▶ **Fragmento de página**:
########################################
Creemos que P53 puede ayudar a entenderlo”.
Lo innovador de su proyecto es que trata de averiguar
el papel de P53 en el centro de control de la obesidad en el hipotálamo. No es
un tiro a ciegas. Hace unos años se descubrió que en las células del tejido
adiposo de los ratones obesos, en concreto en la llamada grasa blanca, P53 no
se expresa de forma normal. “Además", explica Nogueiras, “cuando se
elimina P53 solo de las células de grasa blanca la sensibilidad a la insulina cambia”.
La insulina es una de las hormonas mensajeras que los órganos periféricos —en
este caso el páncreas— envía al cerebro para regular la ingesta; una respuesta
anómala de las células a la insulina se relaciona con diabetes y obesidad.
La pregunta ahora es qué pasa con P53 en las
poblaciones de neuronas que regulan la ingesta y el gasto metabólico. Es un
terreno que nadie ha explorado aún, de ahí la importancia que ha concedido el
ERC al trabajo de Nogueiras. El grupo de este investigador necesitará al menos un
año para crear ratones que no expresen P53 justo en determinadas poblaciones de
neuronas, y otro tanto o más para ver y analizar qué pasa y obtener los
primeros resultados.
########################################
Filas guardadas

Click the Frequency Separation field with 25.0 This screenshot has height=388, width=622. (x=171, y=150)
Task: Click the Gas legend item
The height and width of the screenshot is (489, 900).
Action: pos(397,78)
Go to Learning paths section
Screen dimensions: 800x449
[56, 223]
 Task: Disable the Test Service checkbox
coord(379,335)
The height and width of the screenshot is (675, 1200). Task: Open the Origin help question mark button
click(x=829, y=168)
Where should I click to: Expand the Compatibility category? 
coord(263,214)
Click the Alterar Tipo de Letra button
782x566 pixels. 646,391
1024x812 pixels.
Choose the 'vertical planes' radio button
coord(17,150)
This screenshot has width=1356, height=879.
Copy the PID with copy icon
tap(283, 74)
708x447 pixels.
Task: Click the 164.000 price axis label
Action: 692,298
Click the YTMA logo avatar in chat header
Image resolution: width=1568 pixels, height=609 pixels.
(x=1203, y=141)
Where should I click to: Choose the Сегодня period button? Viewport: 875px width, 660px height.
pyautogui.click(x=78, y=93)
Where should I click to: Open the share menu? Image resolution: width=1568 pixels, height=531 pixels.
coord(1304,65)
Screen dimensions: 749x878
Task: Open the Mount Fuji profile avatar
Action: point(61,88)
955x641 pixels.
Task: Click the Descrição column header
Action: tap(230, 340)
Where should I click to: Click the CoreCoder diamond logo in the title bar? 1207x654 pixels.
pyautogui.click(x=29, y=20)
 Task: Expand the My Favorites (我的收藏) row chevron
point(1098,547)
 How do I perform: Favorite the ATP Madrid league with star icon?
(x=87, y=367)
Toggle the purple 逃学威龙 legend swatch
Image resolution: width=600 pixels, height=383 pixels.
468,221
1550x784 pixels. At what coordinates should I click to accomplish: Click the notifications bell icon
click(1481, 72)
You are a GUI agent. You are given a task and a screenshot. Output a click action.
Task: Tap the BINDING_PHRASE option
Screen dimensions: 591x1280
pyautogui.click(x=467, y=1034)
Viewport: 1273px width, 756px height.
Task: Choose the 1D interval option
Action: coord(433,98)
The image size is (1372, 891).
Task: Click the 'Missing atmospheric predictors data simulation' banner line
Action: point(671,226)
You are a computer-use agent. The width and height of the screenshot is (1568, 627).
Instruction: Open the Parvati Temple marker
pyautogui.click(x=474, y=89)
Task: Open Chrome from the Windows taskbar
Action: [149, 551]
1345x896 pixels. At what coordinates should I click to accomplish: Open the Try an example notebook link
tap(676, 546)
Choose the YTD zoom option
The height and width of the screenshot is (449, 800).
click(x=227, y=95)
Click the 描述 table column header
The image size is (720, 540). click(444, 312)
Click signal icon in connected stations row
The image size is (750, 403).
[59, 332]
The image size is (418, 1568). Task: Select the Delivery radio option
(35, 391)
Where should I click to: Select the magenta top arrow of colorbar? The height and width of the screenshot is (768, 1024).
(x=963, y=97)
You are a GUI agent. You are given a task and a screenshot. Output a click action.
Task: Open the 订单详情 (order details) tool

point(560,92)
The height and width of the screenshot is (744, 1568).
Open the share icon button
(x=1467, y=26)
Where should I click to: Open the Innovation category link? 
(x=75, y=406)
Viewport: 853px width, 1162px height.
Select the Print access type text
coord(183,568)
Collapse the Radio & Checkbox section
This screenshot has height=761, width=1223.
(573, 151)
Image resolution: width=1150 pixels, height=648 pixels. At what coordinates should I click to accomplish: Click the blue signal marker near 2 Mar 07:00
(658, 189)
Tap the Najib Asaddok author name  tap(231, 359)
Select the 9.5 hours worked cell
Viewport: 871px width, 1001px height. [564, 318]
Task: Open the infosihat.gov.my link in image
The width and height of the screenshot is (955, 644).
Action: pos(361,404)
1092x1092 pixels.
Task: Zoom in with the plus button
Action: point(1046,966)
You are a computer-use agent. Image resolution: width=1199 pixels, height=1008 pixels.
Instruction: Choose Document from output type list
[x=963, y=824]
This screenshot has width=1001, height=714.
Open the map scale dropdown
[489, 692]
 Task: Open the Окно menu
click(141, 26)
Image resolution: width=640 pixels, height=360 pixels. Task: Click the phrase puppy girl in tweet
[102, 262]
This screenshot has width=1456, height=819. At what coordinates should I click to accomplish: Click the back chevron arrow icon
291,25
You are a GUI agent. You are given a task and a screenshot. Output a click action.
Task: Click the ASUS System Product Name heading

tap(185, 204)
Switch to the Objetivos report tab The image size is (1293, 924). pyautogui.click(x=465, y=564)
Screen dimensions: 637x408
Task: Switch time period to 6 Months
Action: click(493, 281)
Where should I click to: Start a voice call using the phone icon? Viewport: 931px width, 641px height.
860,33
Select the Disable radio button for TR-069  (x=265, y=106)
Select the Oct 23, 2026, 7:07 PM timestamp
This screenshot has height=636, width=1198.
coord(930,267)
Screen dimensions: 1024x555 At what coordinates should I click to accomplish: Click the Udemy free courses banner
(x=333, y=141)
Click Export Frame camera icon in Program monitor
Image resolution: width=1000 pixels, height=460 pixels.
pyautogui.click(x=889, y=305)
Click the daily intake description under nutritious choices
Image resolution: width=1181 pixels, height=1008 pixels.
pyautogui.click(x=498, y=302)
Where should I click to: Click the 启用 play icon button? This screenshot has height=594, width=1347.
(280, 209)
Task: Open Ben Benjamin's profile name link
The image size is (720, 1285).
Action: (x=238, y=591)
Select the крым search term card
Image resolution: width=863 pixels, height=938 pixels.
########################################
▶ **Tarea 1**: ¿Qué nombres propios y siglas aparecen en el fragmento sobre P53?
▶ **Tarea 2**: ¿Puedes reproducir sin cambios el fragmento sobre P53, empezando en "La insulina es" y terminando en "primeros resultados."?

▶ **Resultado 1**: P53, Nogueiras, ERC

▶ **Resultado 2**:
La insulina es una de las hormonas mensajeras que los órganos periféricos —en
este caso el páncreas— envía al cerebro para regular la ingesta; una respuesta
anómala de las células a la insulina se relaciona con diabetes y obesidad.
La pregunta ahora es qué pasa con P53 en las
poblaciones de neuronas que regulan la ingesta y el gasto metabólico. Es un
terreno que nadie ha explorado aún, de ahí la importancia que ha concedido el
ERC al trabajo de Nogueiras. El grupo de este investigador necesitará al menos un
año para crear ratones que no expresen P53 justo en determinadas poblaciones de
neuronas, y otro tanto o más para ver y analizar qué pasa y obtener los
primeros resultados.